Iptables rules...

Iptables rules...

[Didier Hung Wan Luk]

Hi All,


I am new to firewall/iptables can someone help me to clear up some concepts about firewalling?

If my default rule for the input chain of my external interface is DROP need I again specify to DROP packets in the INPUT chain of my external interface?

i.e..

#My Default rule
iptables -P INPUT DROP

#Drop all attempts on my ext. interface trough port 6000:6063

iptables -A INPUT -i ppp0 -p tcp --dport 6000:6063 -j DROP

If I am right I think that I need not include a rule again saying to drop packets to my 6000;6063 ports since I do not have a rule saying to accept connections on these ports...

Thanks,

Didier Hung Wan Luk

Re: Iptables rules...

[Antony Stone]

On Saturday 07 September 2002 10:39 am, Didier Hung Wan Luk wrote:

> Hi All,
>
>
> I am new to firewall/iptables can someone help me to clear up some concepts
> about firewalling?
>
> If my default rule for the input chain of my external interface is DROP
> need I again specify to DROP packets in the INPUT chain of my external
> interface?

There is only one INPUT chain.   The rules and the default policy apply to 
all interfaces.

> #My Default rule
> iptables -P INPUT DROP
>
> #Drop all attempts on my ext. interface trough port 6000:6063
>
> iptables -A INPUT -i ppp0 -p tcp --dport 6000:6063 -j DROP
>
> If I am right I think that I need not include a rule again saying to drop
> packets to my 6000;6063 ports since I do not have a rule saying to accept
> connections on these ports...

If you have a default DROP policy, then you should not (normally) need to 
specify any DROP rules.   If you do not have a rule ACCEPTing certain 
packets, then they will be DROPped by default.   That is what the policy is 
for.

For example:

iptables -P INPUT DROP
iptables -A INPUT -p tcp --dport 80 -j ACCEPT

will drop SMTP traffic on port 25, because there is no rule ACCEPTing it.

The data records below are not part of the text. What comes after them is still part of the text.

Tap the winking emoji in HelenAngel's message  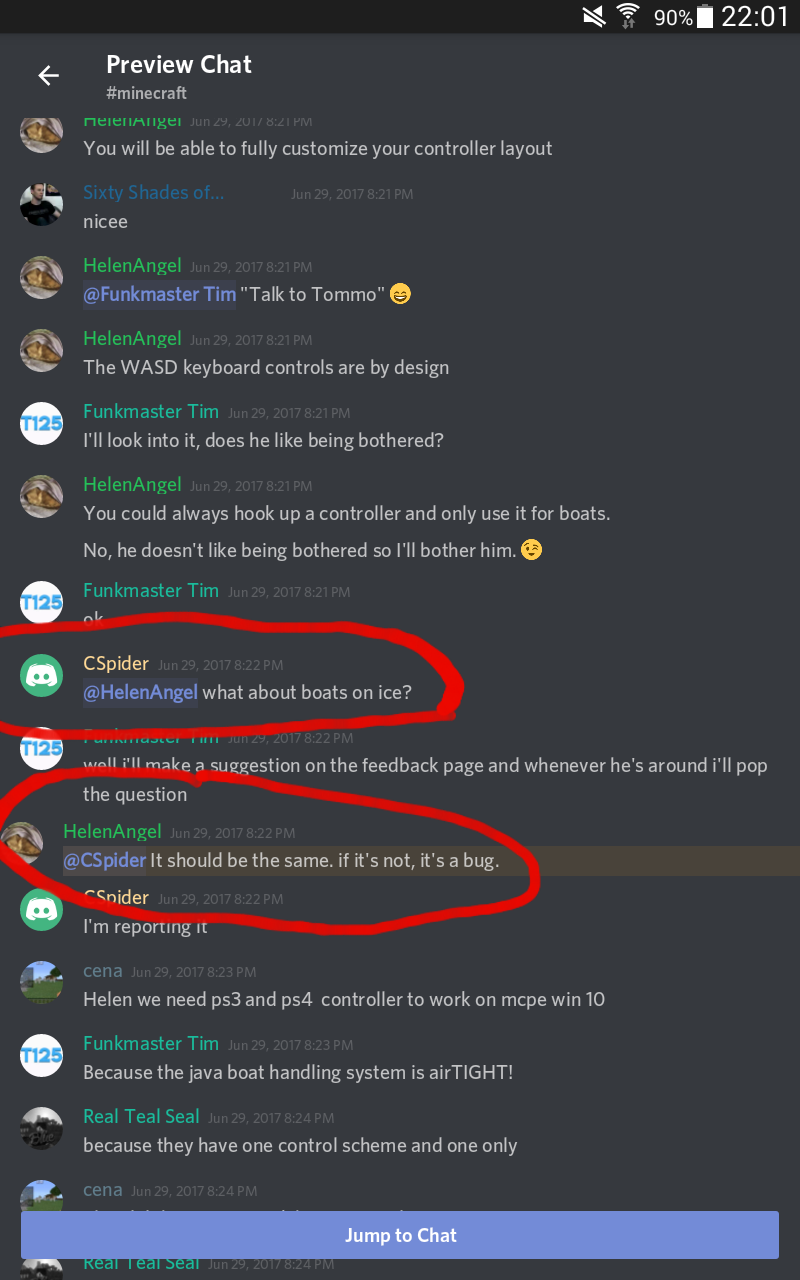point(532,550)
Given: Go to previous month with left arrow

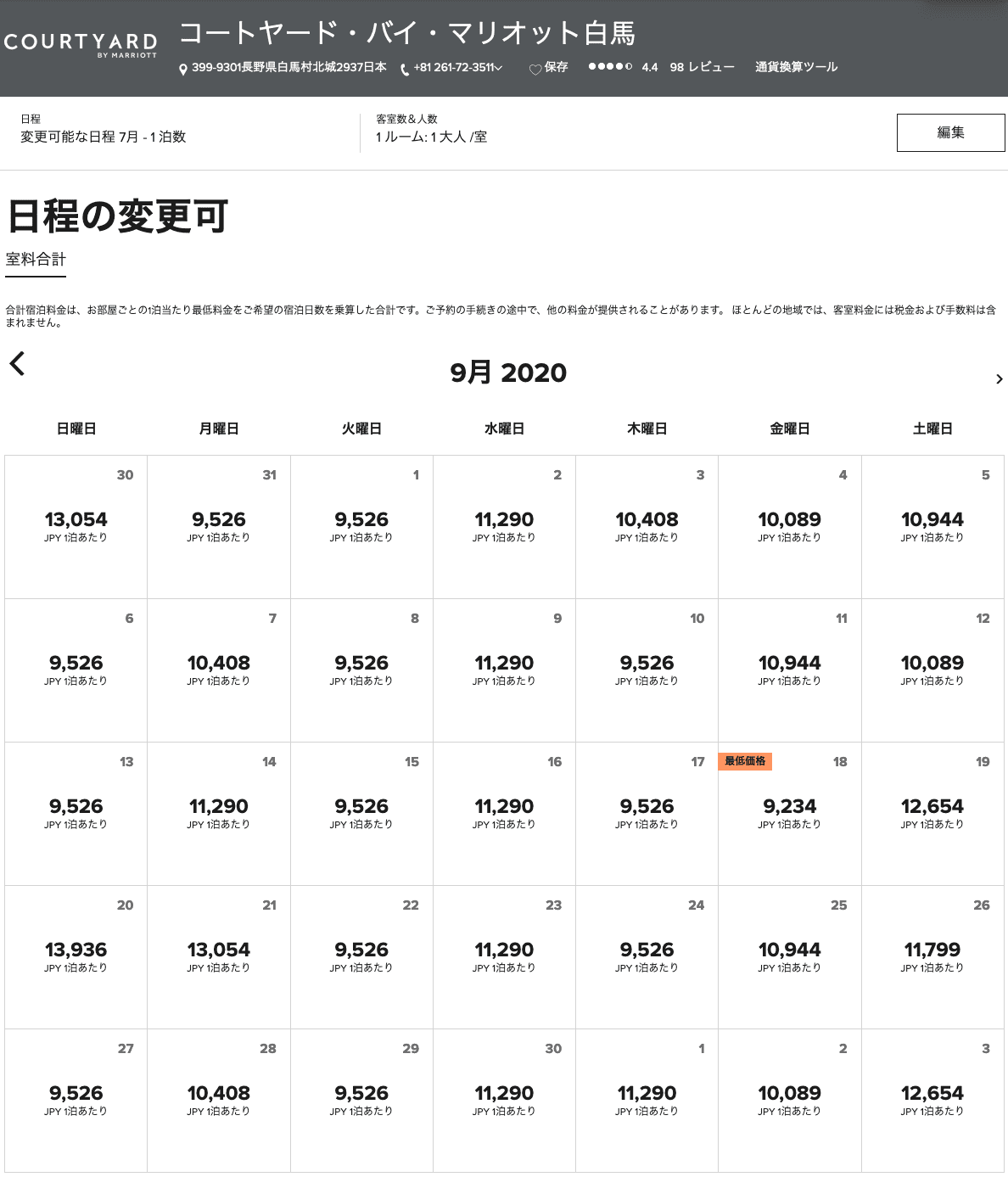Looking at the screenshot, I should click(x=17, y=364).
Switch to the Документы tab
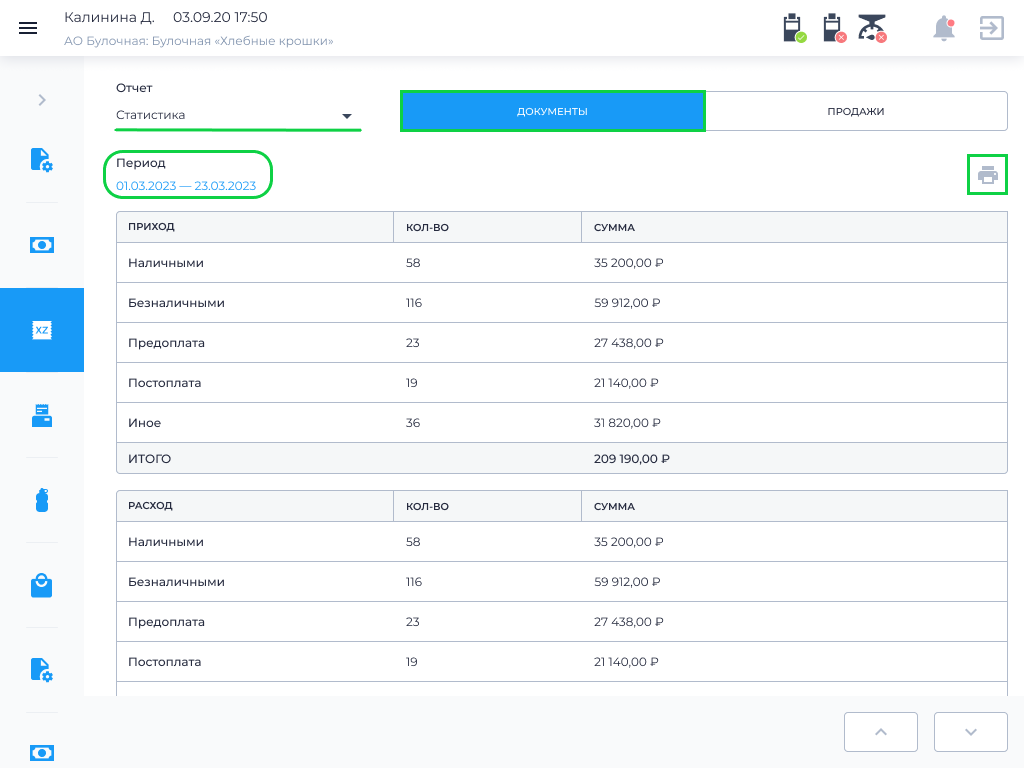 552,111
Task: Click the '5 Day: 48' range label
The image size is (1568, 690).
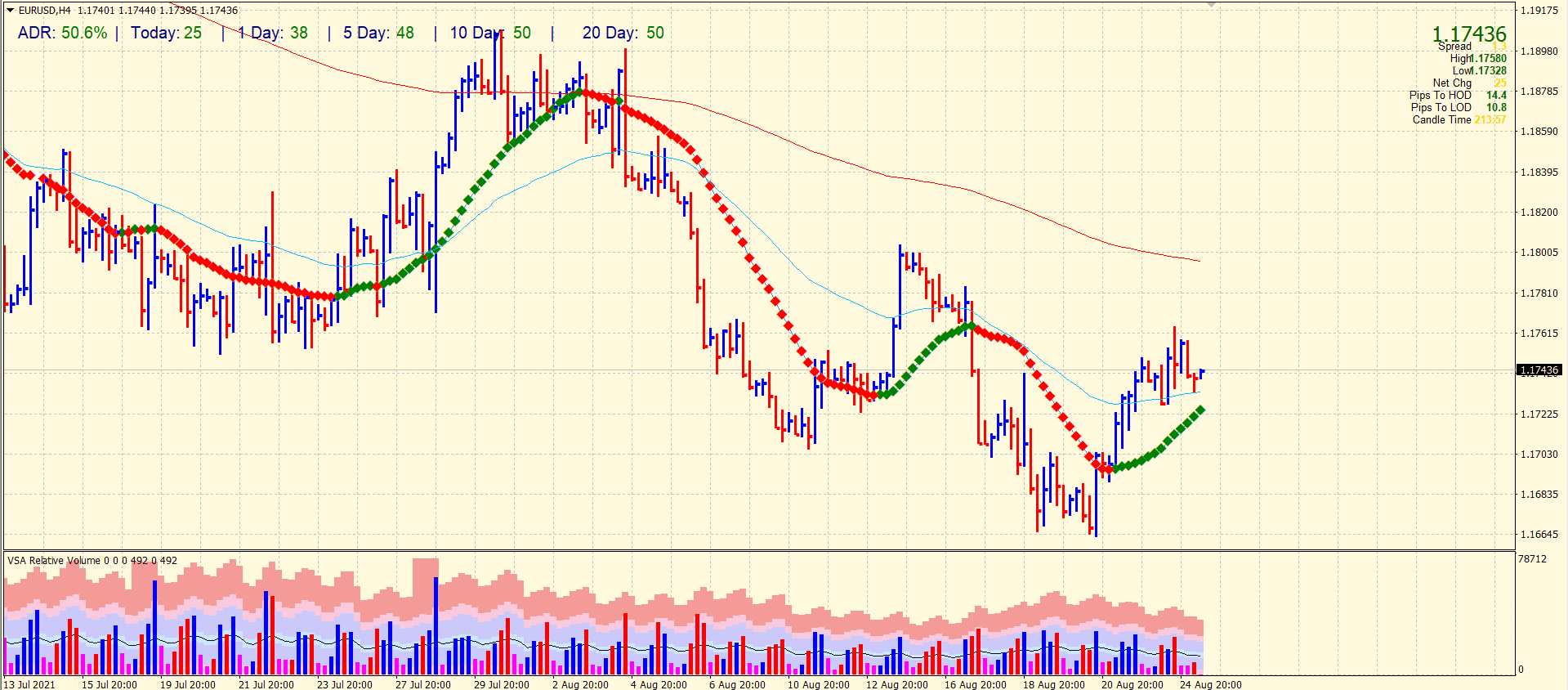Action: click(378, 33)
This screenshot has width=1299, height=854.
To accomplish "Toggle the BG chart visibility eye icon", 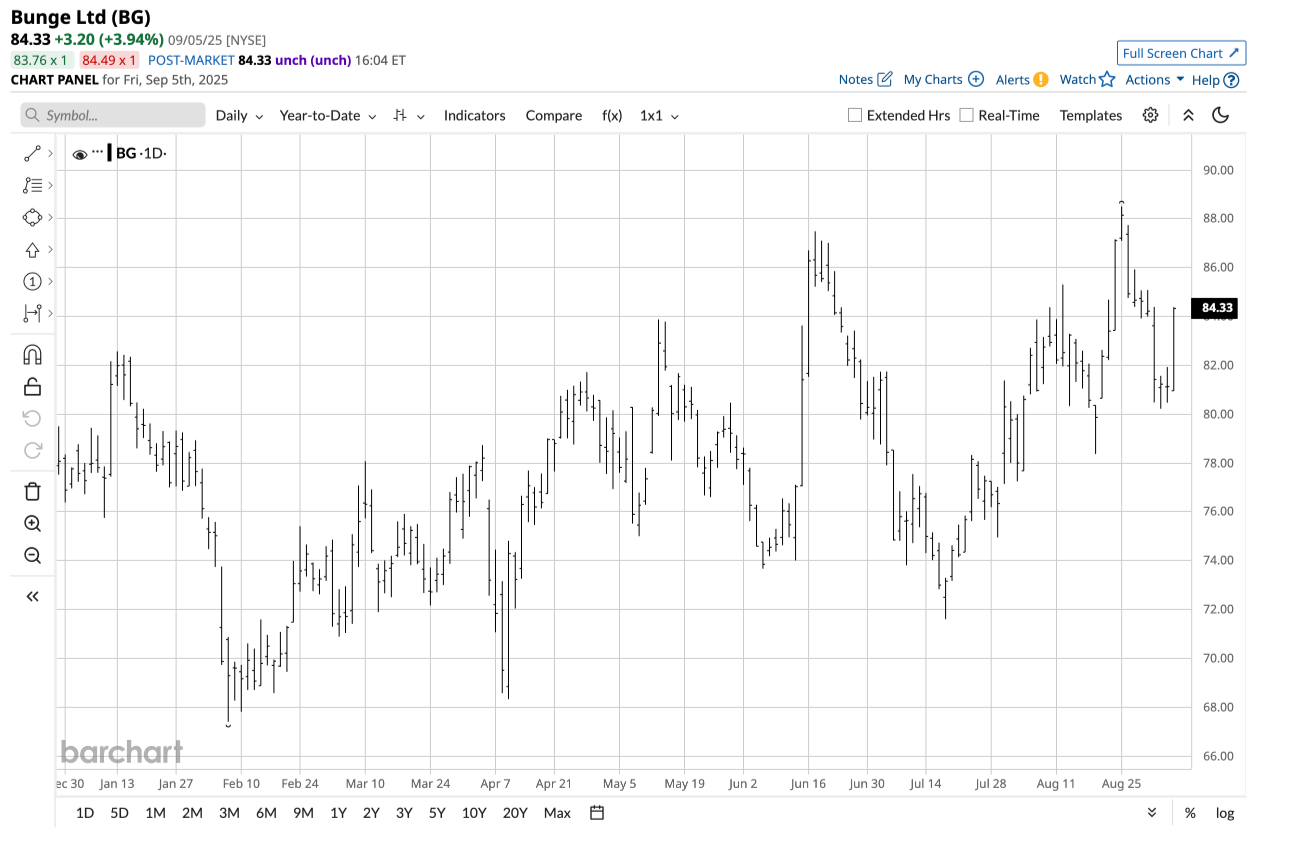I will point(78,153).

These rules will also drop POP3, IMAP, FTP, IDENT.......   everything except 
HTTP.

Antony.

-- 

90% of network problems are routing problems.
9 of the remaining 10% are routing problems in the other direction.
The remaining 1% might be something else, but check the routing anyway.

REMOVE FROM LIST. THIS IS SPAM

[Mike D]

----- Original Message -----
From: "Didier Hung Wan Luk" <DidierH@frci.net>
To: "Netfilter Mailing List" <netfilter@lists.netfilter.org>
Sent: Saturday, September 07, 2002 5:39 AM
Subject: Iptables rules...


> Hi All,
>
>
> I am new to firewall/iptables can someone help me to clear up some
concepts about firewalling?
>
> If my default rule for the input chain of my external interface is DROP
need I again specify to DROP packets in the INPUT chain of my external
interface?
>
> i.e..
>
> #My Default rule
> iptables -P INPUT DROP
>
> #Drop all attempts on my ext. interface trough port 6000:6063
>
> iptables -A INPUT -i ppp0 -p tcp --dport 6000:6063 -j DROP
>
> If I am right I think that I need not include a rule again saying to drop
packets to my 6000;6063 ports since I do not have a rule saying to accept
connections on these ports...
>
> Thanks,
>
> Didier Hung Wan Luk
>
>
>

Re: REMOVE FROM LIST. THIS IS SPAM

[Anders Fugmann]

Please top spamming this list. If you want to unsubscribe, then
go to: http://lists.netfilter.org/mailman/listinfo/netfilter/

Luckily, you just entered my blacklist - Welcome!

Regards
Anders Fugmann

Re: REMOVE FROM LIST. THIS IS SPAM

[Robin Lynn Frank]

On Saturday 07 September 2002 06:39, Anders Fugmann wrote:
# Please stop spamming this list. If you want to unsubscribe, then
# go to: http://lists.netfilter.org/mailman/listinfo/netfilter/
#
# Luckily, you just entered my blacklist - Welcome!
#
# Regards
# Anders Fugmann
#
#
#
#
I also blacklisted him while mumbling something about there being an 
oversupply of morons in the world.
-- 
Robin Lynn Frank
Paradigm-Omega, LLC
==================================
The only certainty about documentation is that
whoever wrote it "might" have understood it.
The rest of us may not be so lucky.